#### [Your goal]
Provide the entries once more, identical in every word.

#### [Data extract]

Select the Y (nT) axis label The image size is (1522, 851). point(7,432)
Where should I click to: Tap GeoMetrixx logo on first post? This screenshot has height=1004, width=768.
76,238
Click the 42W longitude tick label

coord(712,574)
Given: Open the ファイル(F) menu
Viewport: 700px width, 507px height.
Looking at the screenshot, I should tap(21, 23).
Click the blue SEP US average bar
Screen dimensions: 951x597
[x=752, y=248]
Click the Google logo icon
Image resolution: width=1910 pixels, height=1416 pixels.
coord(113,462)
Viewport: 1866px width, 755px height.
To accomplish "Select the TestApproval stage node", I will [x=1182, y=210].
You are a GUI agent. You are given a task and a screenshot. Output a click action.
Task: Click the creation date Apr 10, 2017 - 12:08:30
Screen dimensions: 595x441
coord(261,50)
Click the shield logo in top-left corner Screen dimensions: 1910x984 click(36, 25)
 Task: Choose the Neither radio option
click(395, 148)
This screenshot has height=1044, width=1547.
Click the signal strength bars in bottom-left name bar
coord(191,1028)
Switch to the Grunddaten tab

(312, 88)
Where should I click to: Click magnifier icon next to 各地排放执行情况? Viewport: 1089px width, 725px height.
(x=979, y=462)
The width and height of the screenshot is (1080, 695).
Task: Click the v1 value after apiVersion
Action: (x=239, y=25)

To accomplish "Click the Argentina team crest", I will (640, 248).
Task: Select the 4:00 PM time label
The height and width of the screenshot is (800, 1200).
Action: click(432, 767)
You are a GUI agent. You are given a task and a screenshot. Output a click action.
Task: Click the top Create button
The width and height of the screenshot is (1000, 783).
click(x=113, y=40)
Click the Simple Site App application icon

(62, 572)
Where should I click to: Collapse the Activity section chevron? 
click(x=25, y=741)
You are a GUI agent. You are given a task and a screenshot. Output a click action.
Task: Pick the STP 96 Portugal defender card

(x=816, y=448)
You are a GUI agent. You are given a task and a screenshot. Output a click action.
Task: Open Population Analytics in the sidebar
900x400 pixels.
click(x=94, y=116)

#### [Task answer]
Select the Y (nT) axis label The image size is (1522, 851). point(7,432)
Where should I click to: Tap GeoMetrixx logo on first post? This screenshot has height=1004, width=768.
76,238
Click the 42W longitude tick label

coord(712,574)
Given: Open the ファイル(F) menu
Viewport: 700px width, 507px height.
Looking at the screenshot, I should tap(21, 23).
Click the blue SEP US average bar
Screen dimensions: 951x597
[x=752, y=248]
Click the Google logo icon
Image resolution: width=1910 pixels, height=1416 pixels.
coord(113,462)
Viewport: 1866px width, 755px height.
To accomplish "Select the TestApproval stage node", I will [x=1182, y=210].
You are a GUI agent. You are given a task and a screenshot. Output a click action.
Task: Click the creation date Apr 10, 2017 - 12:08:30
Screen dimensions: 595x441
coord(261,50)
Click the shield logo in top-left corner Screen dimensions: 1910x984 click(36, 25)
 Task: Choose the Neither radio option
click(395, 148)
This screenshot has height=1044, width=1547.
Click the signal strength bars in bottom-left name bar
coord(191,1028)
Switch to the Grunddaten tab

(312, 88)
Where should I click to: Click magnifier icon next to 各地排放执行情况? Viewport: 1089px width, 725px height.
(x=979, y=462)
The width and height of the screenshot is (1080, 695).
Task: Click the v1 value after apiVersion
Action: (x=239, y=25)

To accomplish "Click the Argentina team crest", I will (640, 248).
Task: Select the 4:00 PM time label
The height and width of the screenshot is (800, 1200).
Action: click(432, 767)
You are a GUI agent. You are given a task and a screenshot. Output a click action.
Task: Click the top Create button
The width and height of the screenshot is (1000, 783).
click(x=113, y=40)
Click the Simple Site App application icon

(62, 572)
Where should I click to: Collapse the Activity section chevron? 
click(x=25, y=741)
You are a GUI agent. You are given a task and a screenshot. Output a click action.
Task: Pick the STP 96 Portugal defender card

(x=816, y=448)
You are a GUI agent. You are given a task and a screenshot. Output a click action.
Task: Open Population Analytics in the sidebar
900x400 pixels.
click(x=94, y=116)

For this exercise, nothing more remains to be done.